INSTRUCTIONS TO FOLLOW –
In the entries below, some lines hold the string "Brain"; please say how many, giving the number and nothing else.

Extracted data entries –

*** Block opens ***

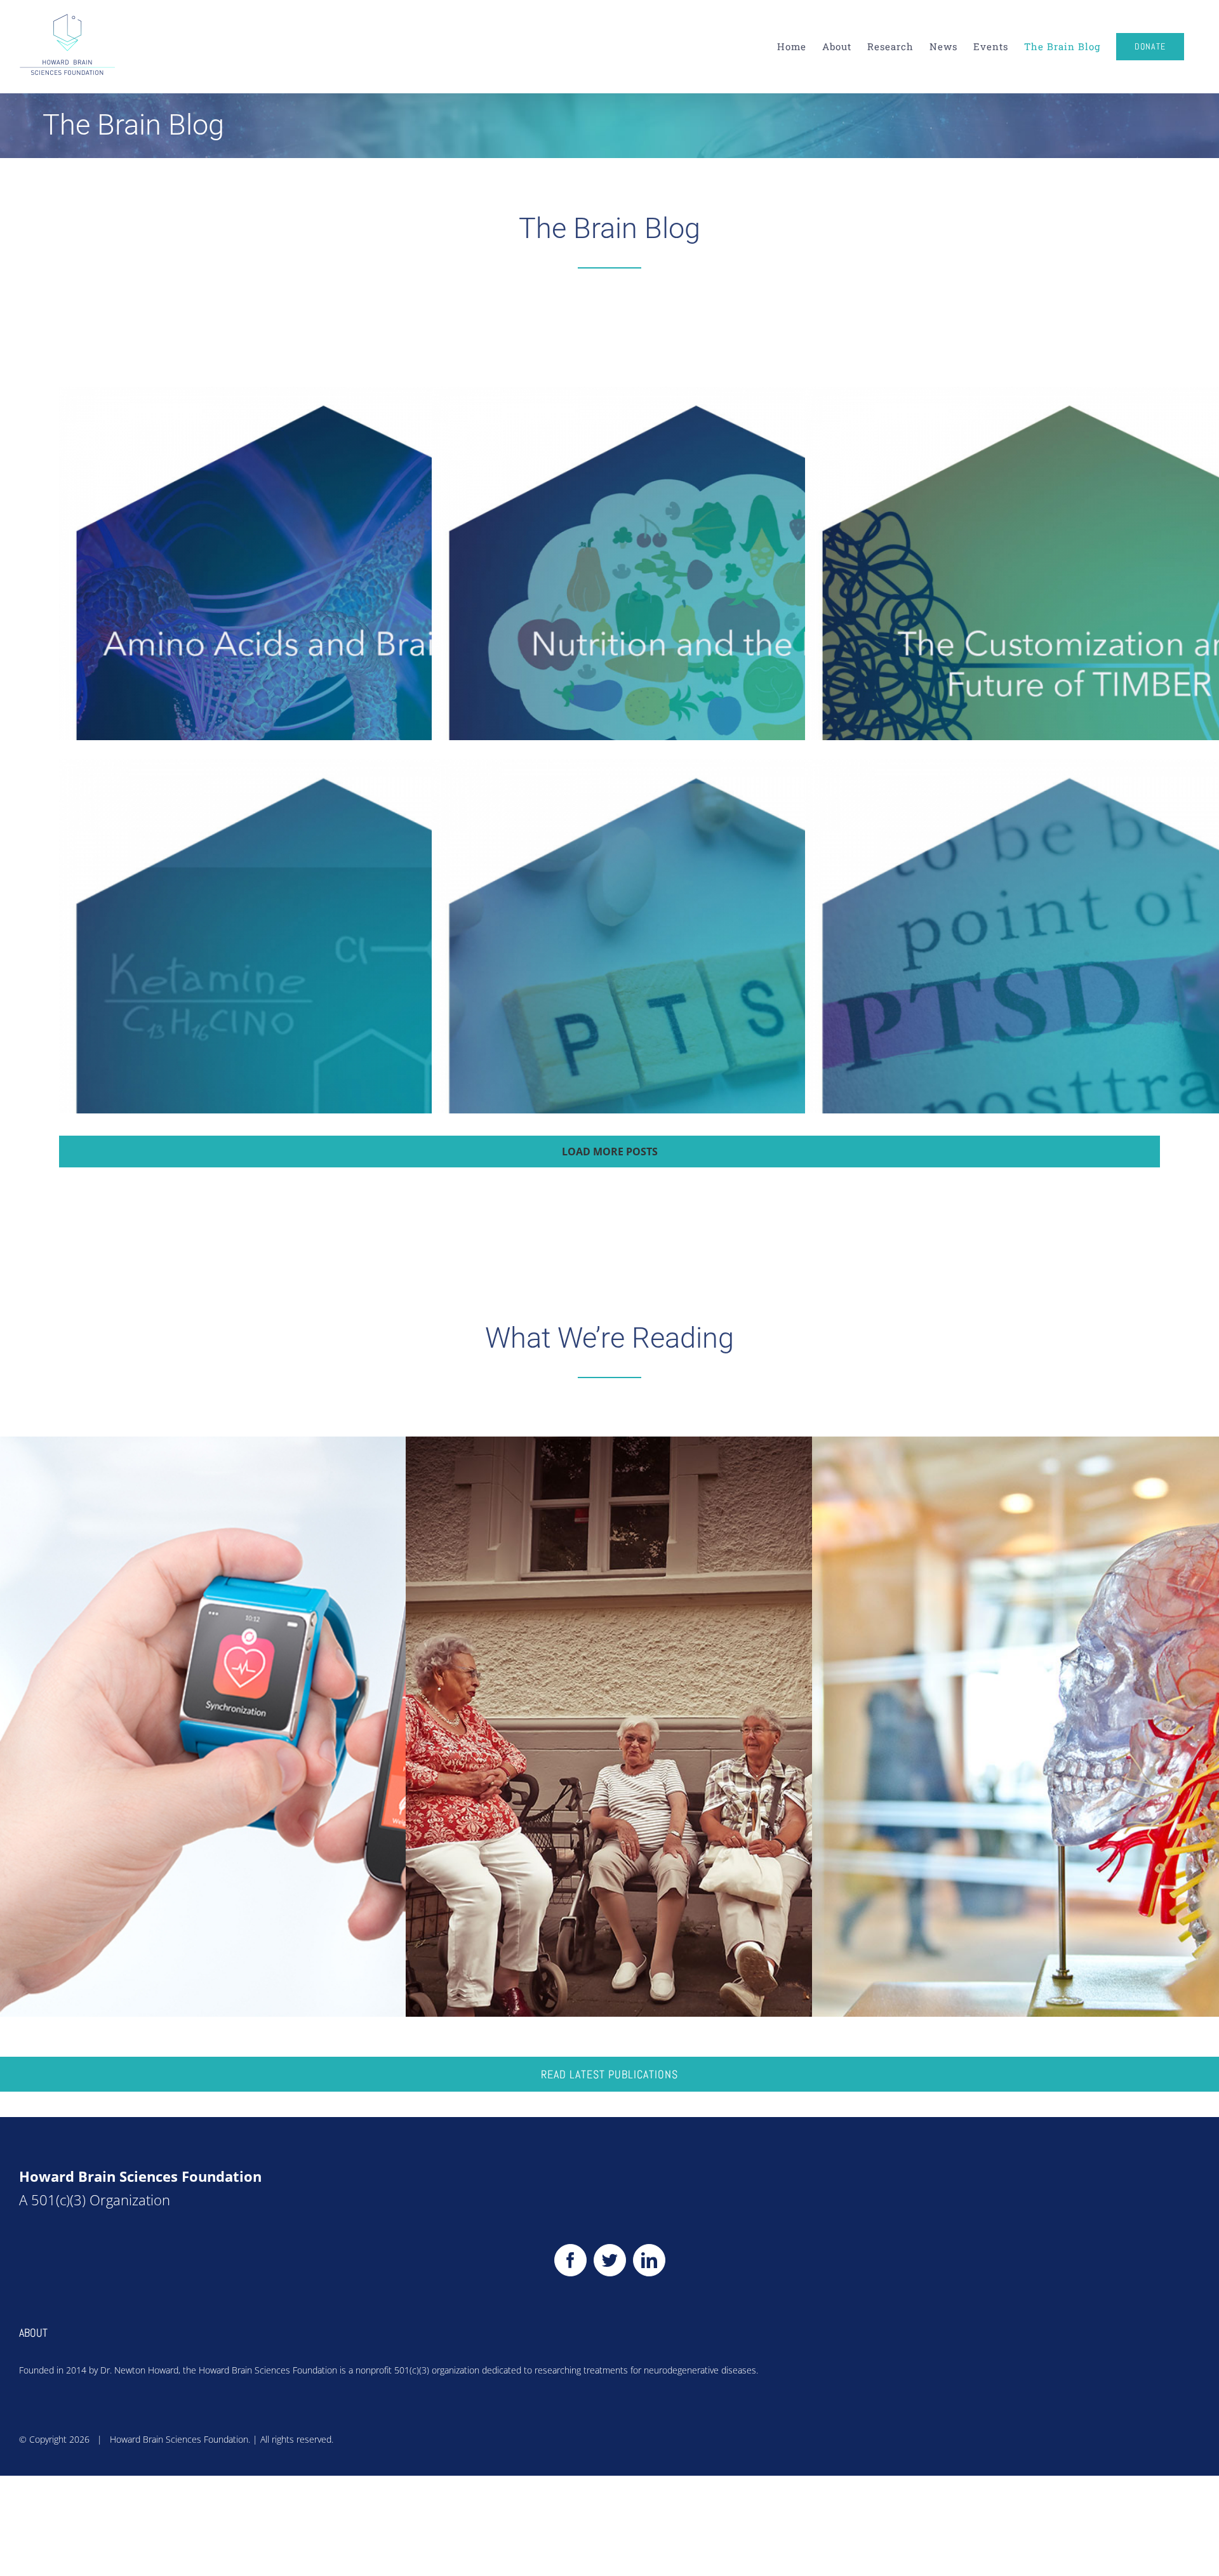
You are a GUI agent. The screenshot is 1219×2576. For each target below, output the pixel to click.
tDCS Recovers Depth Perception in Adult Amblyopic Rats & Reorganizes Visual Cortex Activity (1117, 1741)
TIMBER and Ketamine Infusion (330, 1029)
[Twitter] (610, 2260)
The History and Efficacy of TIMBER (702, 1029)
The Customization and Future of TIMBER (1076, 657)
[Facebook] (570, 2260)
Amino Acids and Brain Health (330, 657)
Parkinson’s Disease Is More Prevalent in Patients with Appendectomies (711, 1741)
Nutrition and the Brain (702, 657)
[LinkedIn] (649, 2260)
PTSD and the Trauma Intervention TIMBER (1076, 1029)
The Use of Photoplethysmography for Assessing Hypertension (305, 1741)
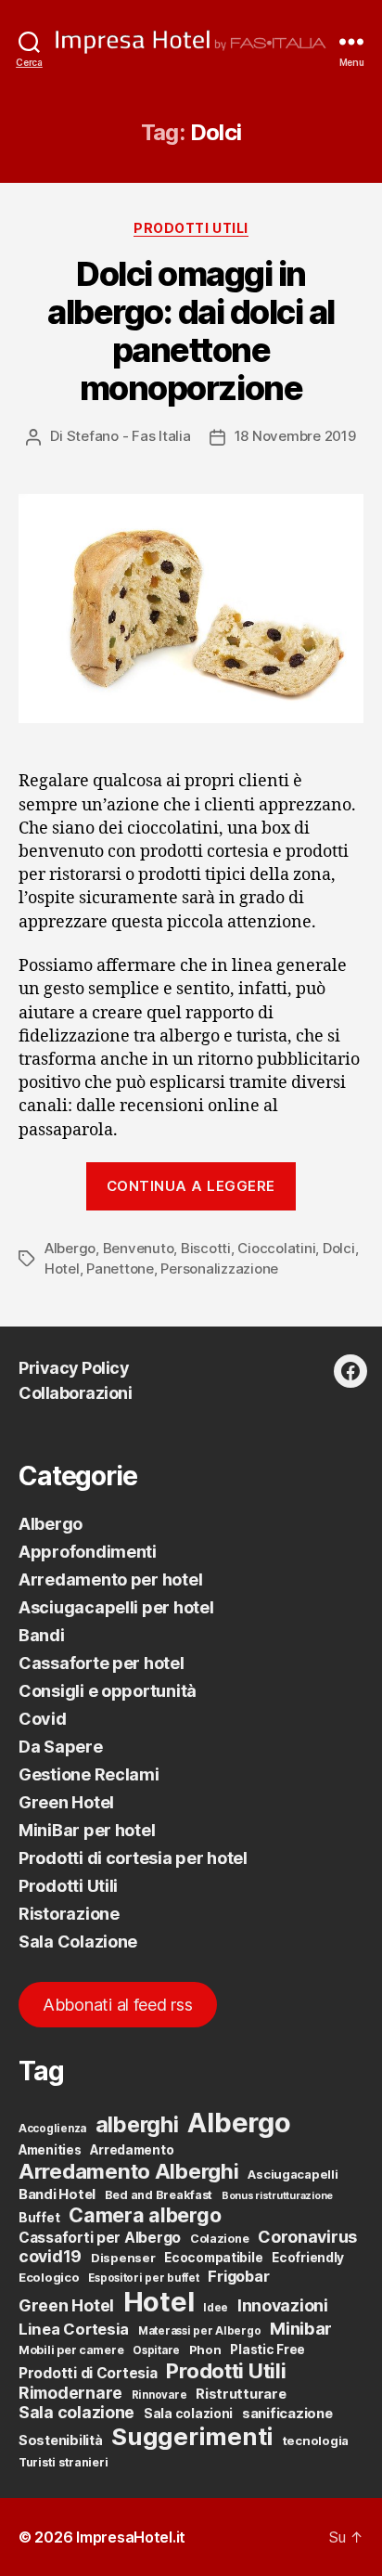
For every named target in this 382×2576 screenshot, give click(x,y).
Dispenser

*** Block closes ***
*** Block opens ***

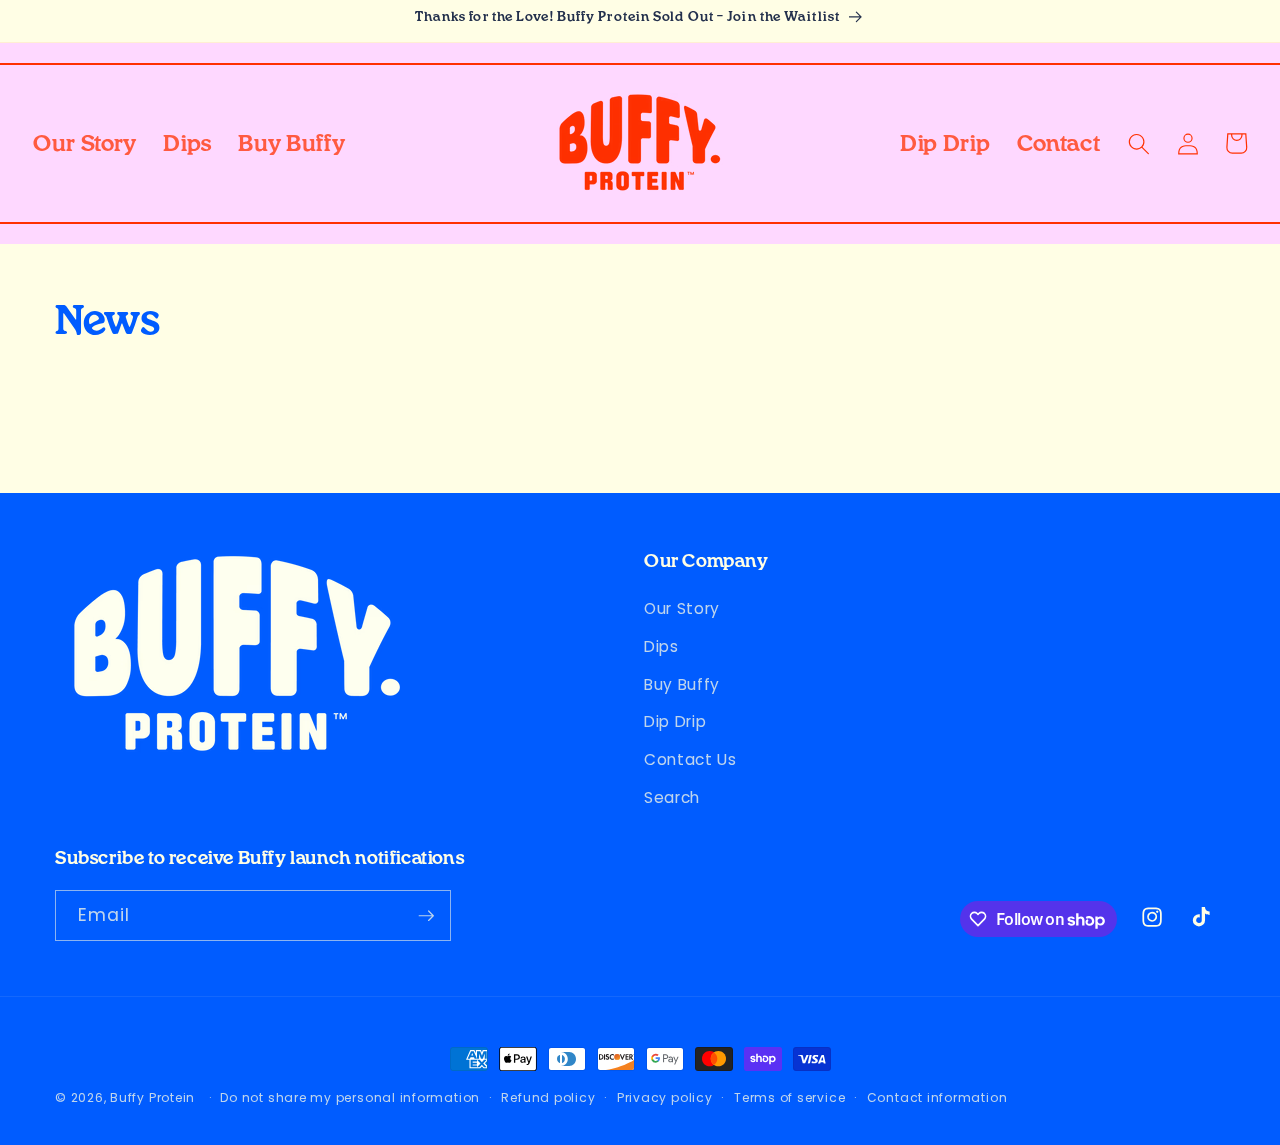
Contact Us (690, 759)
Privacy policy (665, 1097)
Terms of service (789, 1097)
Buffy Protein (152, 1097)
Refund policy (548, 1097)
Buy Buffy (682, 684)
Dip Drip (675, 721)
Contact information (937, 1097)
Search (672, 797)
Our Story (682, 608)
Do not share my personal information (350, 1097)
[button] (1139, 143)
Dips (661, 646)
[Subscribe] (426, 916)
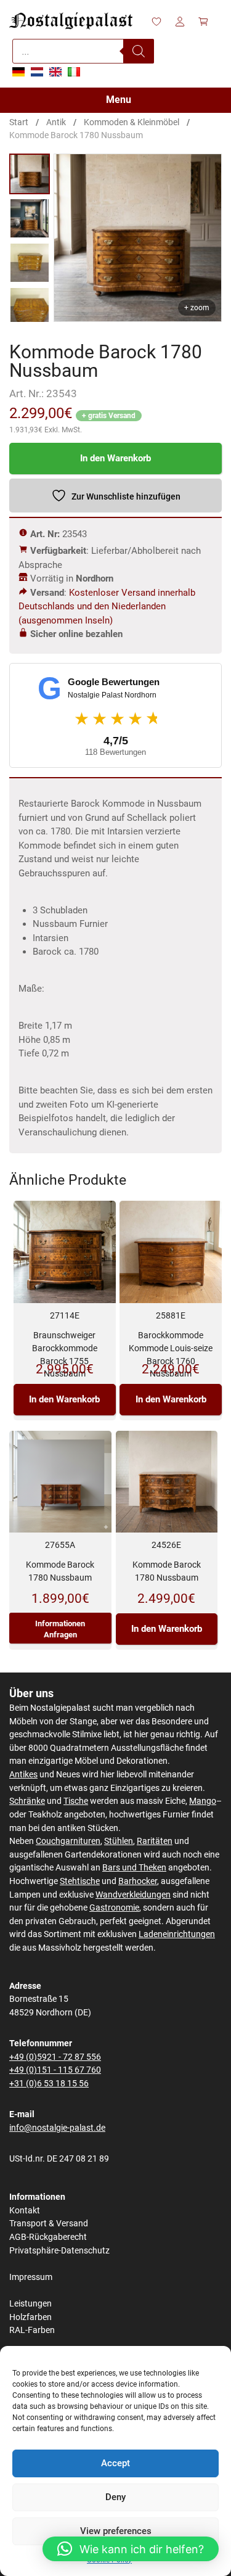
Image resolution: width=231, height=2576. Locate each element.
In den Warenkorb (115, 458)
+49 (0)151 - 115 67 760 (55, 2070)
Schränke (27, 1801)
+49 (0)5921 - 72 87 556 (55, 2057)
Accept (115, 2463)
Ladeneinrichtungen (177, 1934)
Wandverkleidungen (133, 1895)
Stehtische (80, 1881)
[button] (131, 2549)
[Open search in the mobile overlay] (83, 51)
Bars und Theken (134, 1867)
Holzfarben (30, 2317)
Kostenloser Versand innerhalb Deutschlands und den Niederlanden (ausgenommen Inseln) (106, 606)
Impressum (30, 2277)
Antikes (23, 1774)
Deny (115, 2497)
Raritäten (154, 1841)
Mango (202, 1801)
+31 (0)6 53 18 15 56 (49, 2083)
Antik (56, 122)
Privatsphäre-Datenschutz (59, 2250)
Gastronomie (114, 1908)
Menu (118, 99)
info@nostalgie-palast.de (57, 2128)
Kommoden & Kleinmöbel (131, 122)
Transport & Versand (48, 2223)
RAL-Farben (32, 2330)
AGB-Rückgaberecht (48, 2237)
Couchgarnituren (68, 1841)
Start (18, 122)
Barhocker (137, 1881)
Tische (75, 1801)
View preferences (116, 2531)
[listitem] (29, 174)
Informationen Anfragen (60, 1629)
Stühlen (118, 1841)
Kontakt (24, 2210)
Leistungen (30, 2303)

*** Block closes ***

THE COMPLETED TASK –
2